Because the Oracle Internet directory is on DB7 any database connections using LDAP may also be affected. These include:
   Password reset/change
   Account activation
   Mail List Manager Sympa
   Any system registration, static IP, hostname and other IP changes
   Case WARN sign-up (actual notifications not affected)
   ITS/Help Desk internal tools (lookup, changin user, etc).


Created: 11/11/2009 07:42:42 by rxg263

Updates: 11/11/2009 09:57:33 by rxg263, 11/11/2009 12:44:40 by rxg263


Problem Report: KSL CRAC DC-3, CRAC DC-4, CRAC DC-5 are not working temperature is at 89 degrees.

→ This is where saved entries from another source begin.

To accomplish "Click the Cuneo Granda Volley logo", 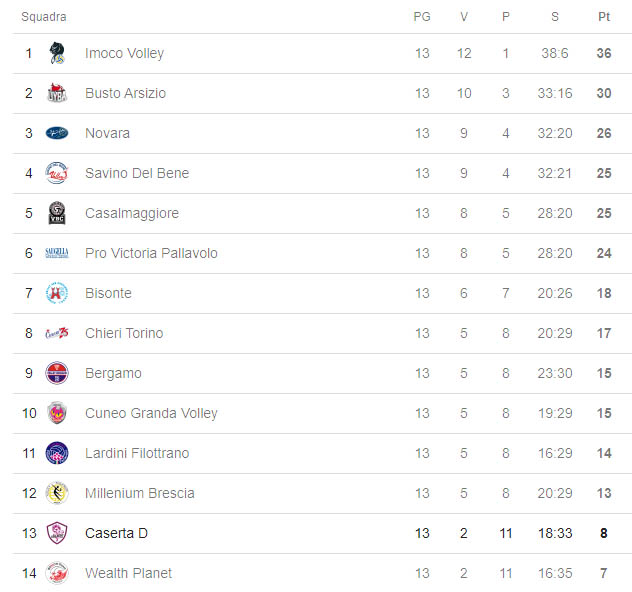I will (x=57, y=413).
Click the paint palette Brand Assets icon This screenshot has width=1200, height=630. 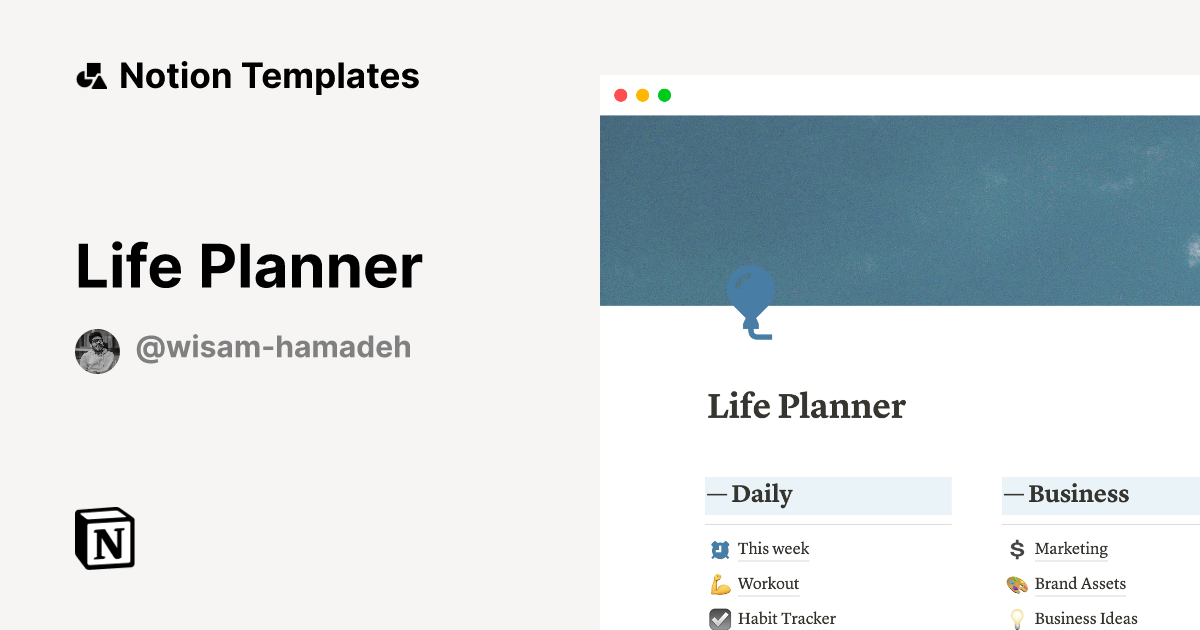pos(1017,584)
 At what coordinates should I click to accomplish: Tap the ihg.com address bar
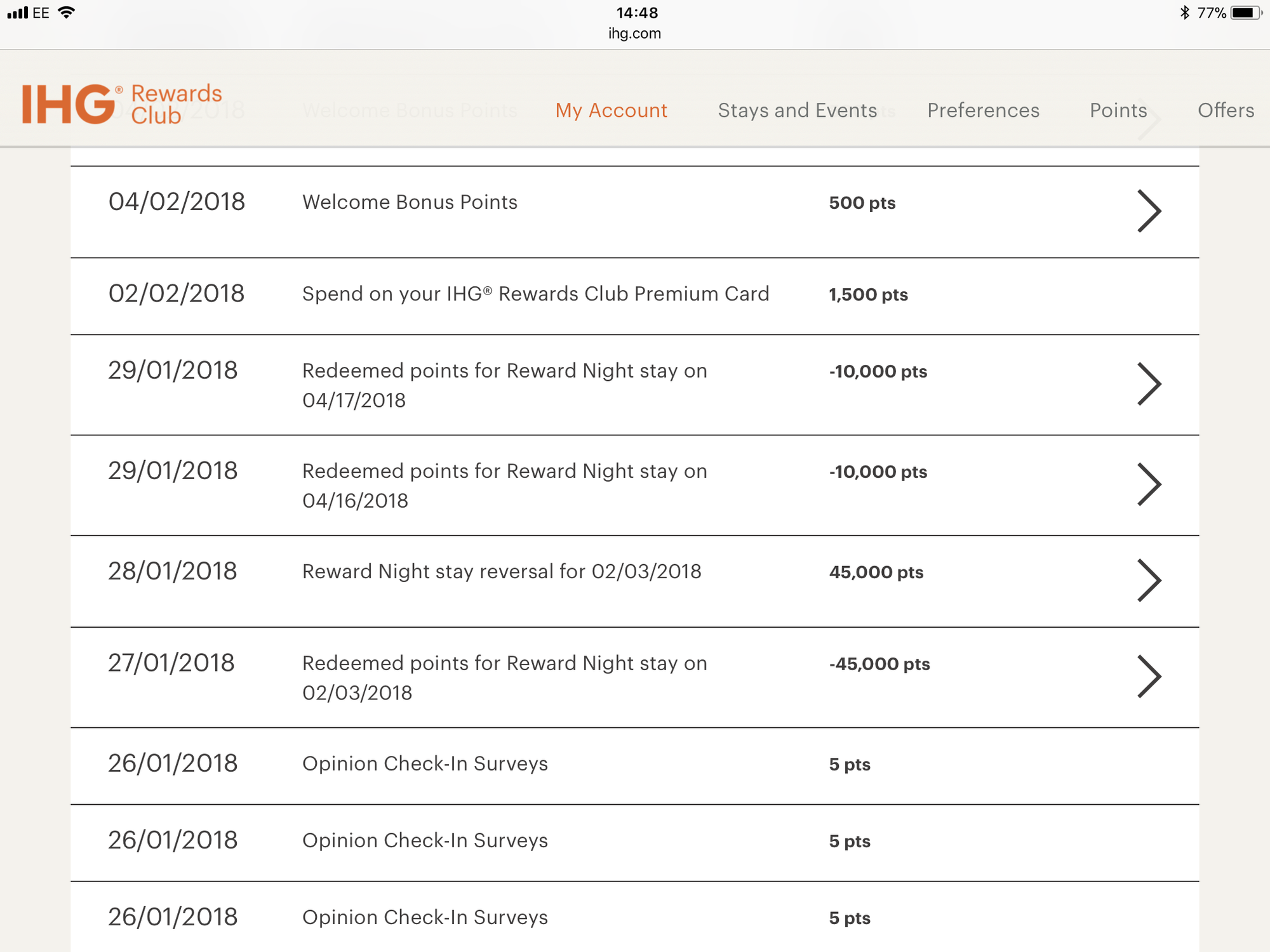[634, 34]
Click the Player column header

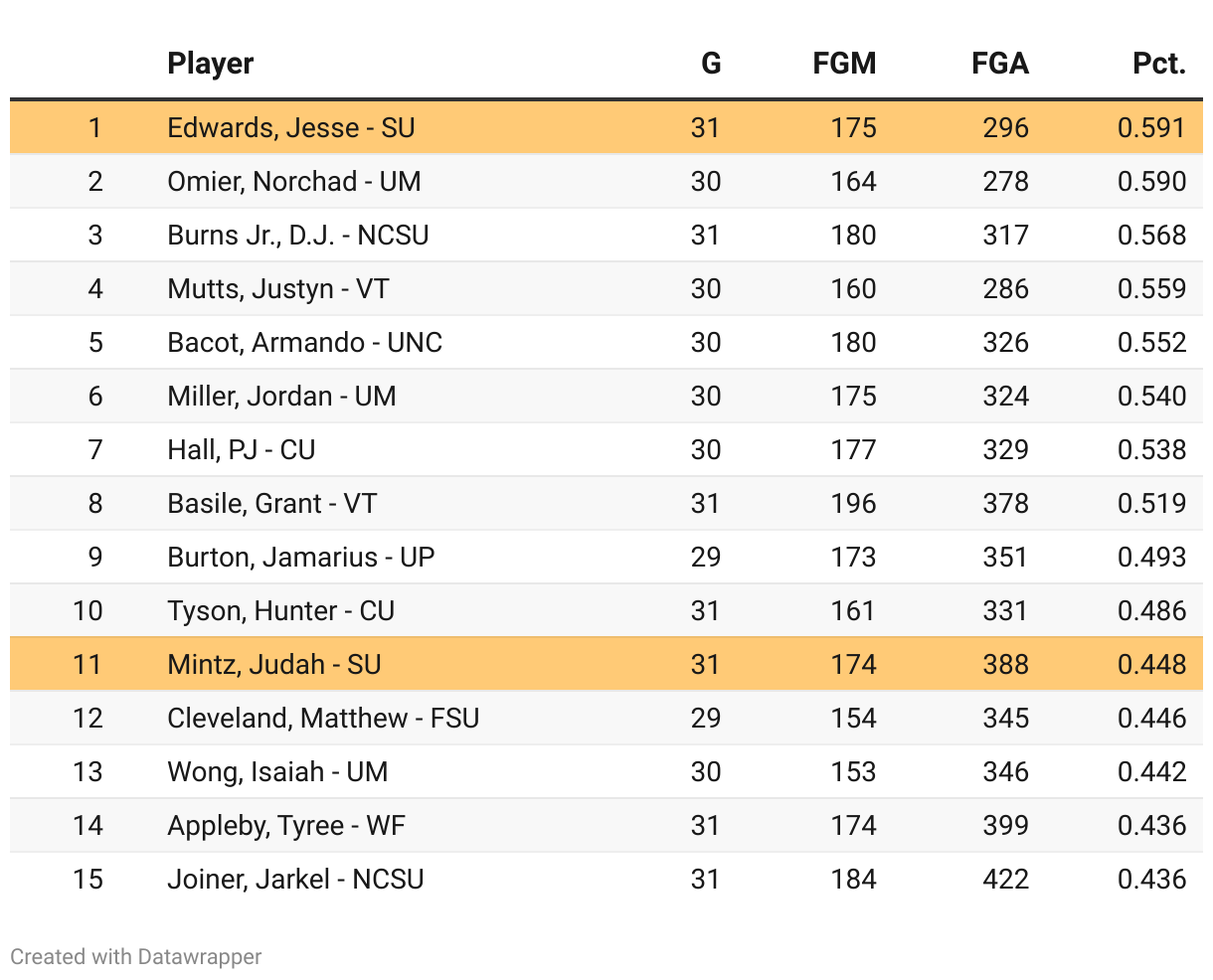point(210,64)
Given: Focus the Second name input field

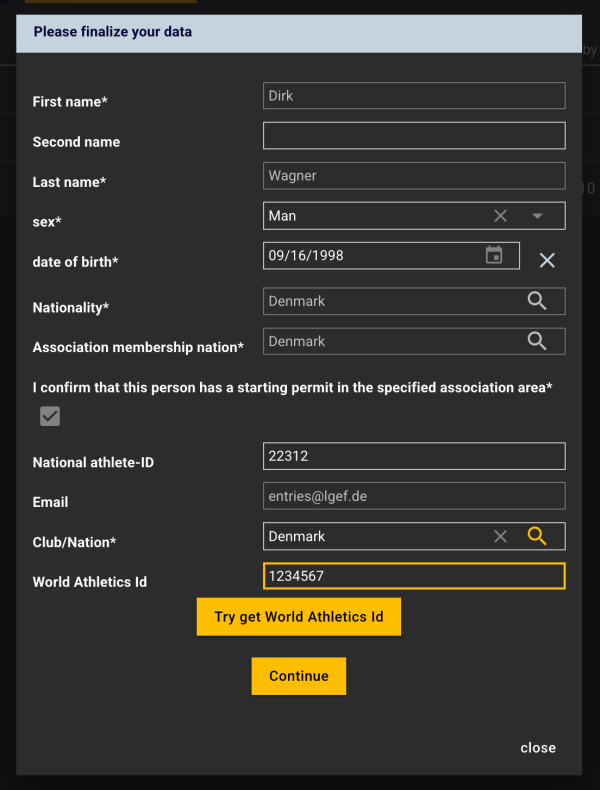Looking at the screenshot, I should click(414, 136).
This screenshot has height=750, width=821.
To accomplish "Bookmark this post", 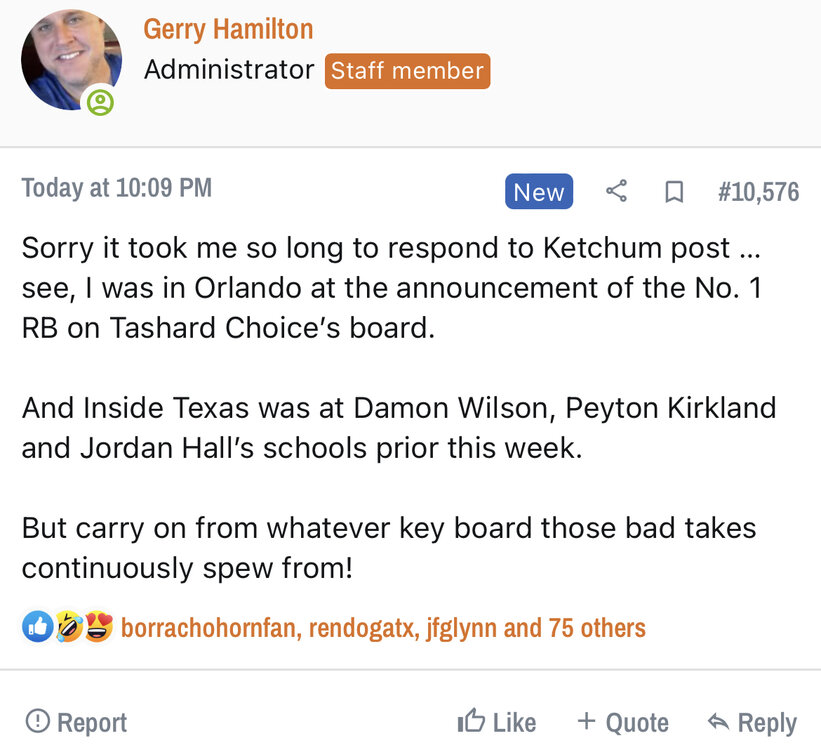I will coord(674,192).
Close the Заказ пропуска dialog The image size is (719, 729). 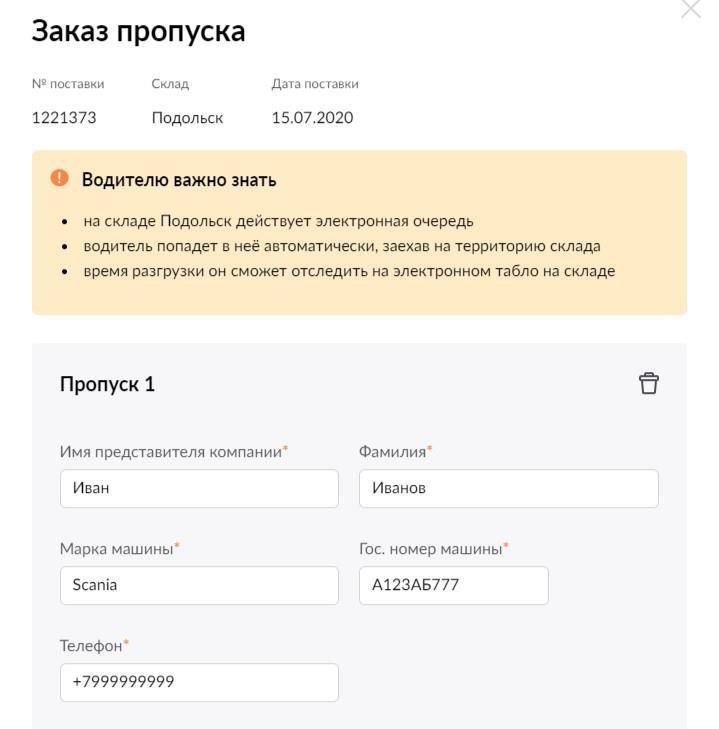(691, 9)
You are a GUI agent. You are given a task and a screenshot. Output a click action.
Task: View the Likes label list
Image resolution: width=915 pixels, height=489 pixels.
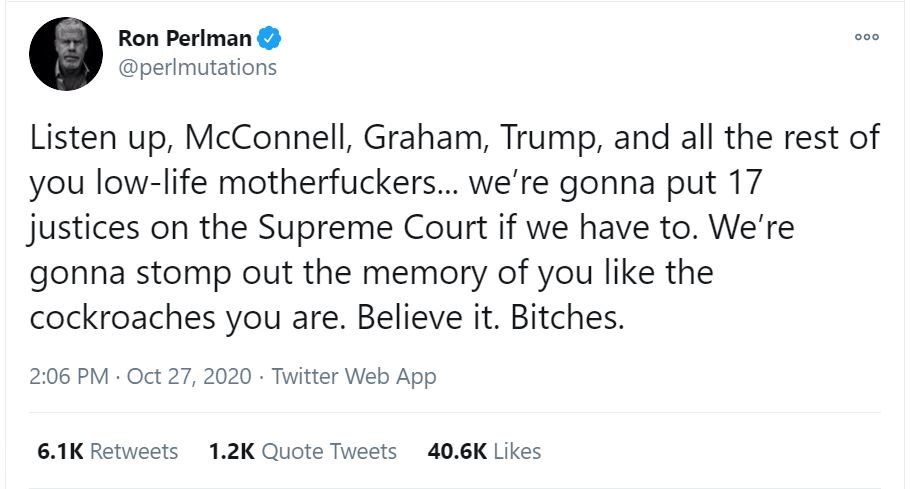coord(517,451)
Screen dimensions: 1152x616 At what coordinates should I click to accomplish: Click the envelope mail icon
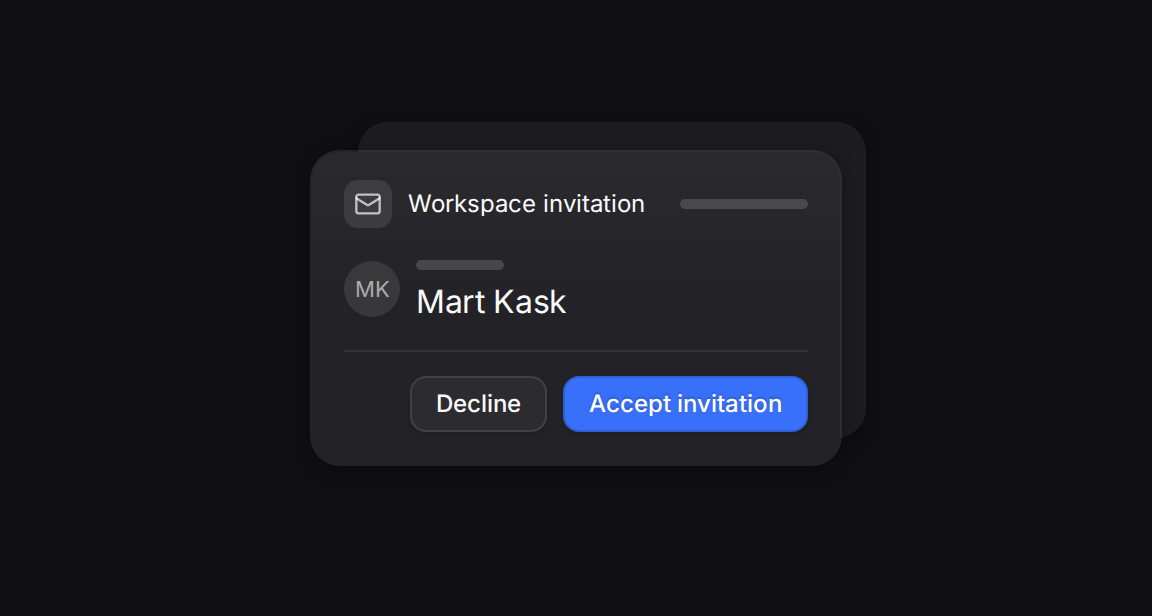(367, 204)
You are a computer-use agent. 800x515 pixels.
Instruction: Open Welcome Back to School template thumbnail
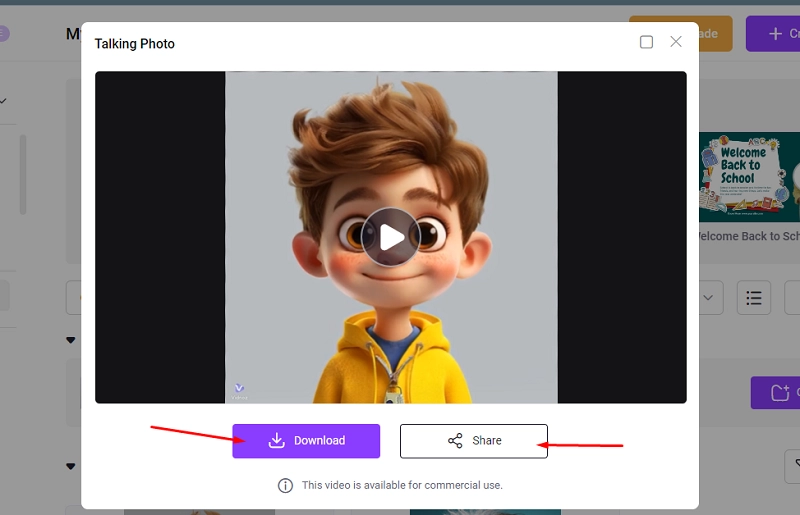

Problem:   KSL CRAC DC-3, CRAC DC-4, CRAC DC-5 are not working temperature is at 89 degrees.
Cause:     Main pump is inoperable.
Affects:   All servers in the server room.
Started:   11/11/2009 03:15 AM
Resolved:  11/11/2009 09:52 AM

Notes:

KSL CRAC DC-3, CRAC DC-4, CRAC DC-5 are not working, temperature is at 89 degrees. Facilities are on site since 4:30 a.m. trying to get to the root of the problem. Technician is still here, will bring a portable a/c unit if available into the Data Center to help cool the area. Liebert has been called. The CRAC units are up and running again at 9:45 a.m.,there was a low coolant problem, the main pump is working again.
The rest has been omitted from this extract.